Univariate Cox Proportional Hazards Model

In the cohort of patients who underwent biopsy after treatment begin, none of the evaluated markers (transcriptomic-derived IECs counts/ratios, PD-L2, PD-1, PD-L1, CTLA4) were significant prognostic factors of OS in the univariate Cox regression analysis.

Multivariate Cox Proportional Hazards Model

To explore specific immune factors that could be contributing to PD-1, PD-L1, PD-L2 and CTLA4 influence on survival, multivariate analyses with PD-1, PD-L1, PD-L2 and CTLA4 and each transcriptomic-derived IEC count/ratio as covariates were performed. Hazard ratios, 95% confidence intervals and p-values are shown in Table 4. In none of these models, PD-L2 became significantly associated with OS, nor were any of the transcriptomic-derived IEC ratios.

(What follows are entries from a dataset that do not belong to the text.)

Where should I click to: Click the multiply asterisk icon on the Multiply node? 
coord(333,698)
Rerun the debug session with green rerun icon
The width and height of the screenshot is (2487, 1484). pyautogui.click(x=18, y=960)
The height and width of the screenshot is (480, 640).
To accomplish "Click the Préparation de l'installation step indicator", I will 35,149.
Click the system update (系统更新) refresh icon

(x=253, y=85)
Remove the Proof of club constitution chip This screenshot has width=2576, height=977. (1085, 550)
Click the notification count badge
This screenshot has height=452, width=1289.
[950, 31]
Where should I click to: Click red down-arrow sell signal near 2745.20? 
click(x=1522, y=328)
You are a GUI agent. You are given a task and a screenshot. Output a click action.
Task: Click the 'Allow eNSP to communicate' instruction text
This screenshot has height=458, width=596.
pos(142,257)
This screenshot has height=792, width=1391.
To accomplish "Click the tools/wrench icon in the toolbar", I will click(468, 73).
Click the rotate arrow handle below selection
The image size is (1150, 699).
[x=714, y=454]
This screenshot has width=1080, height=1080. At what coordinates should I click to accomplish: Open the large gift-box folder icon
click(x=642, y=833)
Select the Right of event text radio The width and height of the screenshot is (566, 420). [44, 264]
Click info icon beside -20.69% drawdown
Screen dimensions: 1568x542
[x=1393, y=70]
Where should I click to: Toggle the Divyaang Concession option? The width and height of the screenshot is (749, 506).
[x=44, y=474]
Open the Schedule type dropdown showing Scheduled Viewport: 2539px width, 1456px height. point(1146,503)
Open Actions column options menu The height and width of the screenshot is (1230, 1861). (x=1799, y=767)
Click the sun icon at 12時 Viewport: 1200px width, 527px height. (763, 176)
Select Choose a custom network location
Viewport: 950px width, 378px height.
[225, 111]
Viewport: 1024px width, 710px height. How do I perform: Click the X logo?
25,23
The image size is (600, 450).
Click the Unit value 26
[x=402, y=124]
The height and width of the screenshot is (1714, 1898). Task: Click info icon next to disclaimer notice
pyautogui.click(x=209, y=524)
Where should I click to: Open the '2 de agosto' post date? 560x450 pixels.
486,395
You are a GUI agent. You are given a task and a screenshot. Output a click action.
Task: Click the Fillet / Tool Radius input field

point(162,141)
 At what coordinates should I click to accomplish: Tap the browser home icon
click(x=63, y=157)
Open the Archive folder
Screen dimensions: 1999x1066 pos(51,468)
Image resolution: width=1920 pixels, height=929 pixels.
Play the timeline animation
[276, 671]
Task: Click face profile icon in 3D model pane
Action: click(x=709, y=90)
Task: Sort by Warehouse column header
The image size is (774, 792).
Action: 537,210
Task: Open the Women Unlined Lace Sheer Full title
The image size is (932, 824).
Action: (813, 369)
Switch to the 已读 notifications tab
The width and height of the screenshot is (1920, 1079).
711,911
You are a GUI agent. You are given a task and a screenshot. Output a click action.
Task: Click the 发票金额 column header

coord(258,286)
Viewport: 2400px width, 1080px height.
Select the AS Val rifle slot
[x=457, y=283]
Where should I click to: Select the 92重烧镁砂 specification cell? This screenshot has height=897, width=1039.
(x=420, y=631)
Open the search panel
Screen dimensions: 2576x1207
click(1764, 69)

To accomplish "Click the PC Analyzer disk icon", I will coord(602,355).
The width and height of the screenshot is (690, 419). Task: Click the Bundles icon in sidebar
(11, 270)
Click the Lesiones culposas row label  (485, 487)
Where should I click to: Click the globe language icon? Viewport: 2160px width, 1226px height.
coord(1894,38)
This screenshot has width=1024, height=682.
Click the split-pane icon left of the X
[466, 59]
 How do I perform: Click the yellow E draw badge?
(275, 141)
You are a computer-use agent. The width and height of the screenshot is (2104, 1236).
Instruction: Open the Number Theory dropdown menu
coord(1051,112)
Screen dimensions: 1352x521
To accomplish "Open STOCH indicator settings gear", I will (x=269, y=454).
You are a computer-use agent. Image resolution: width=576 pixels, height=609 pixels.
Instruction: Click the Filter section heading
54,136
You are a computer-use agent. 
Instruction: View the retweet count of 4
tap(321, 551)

We hypothesized that the immunophenotype was altered by the influence of the systemic treatment and therefore searched for impact of other immune factors; as an initial naïve attempt we performed adjusted multivariate analysis with PD-L2 and immune190 signature as covariates, which is a broad inflammatory signature included in GRID [16]. Both immune190 (HR = 1.25 [1.02 - 1.38]; p = 0.028) and PD-L2 were significantly associated with OS (HR = 0.87 [0.77 - 0.98]; p = 0.017; Figure 5).

 Figure 2 

Antigen Presenting Cells and Differentiation Between Cohort 1 and 2. (A) Overall Survival for patients of cohort 1 and 2. Median overall survival is shown for both groups. Number of patients at risk in each time point is given below the plot. (B) Bar plot of immune cell count in cohort 1 and 2. Mann-Whitney test p value is shown for differences in each immune cell between cohorts.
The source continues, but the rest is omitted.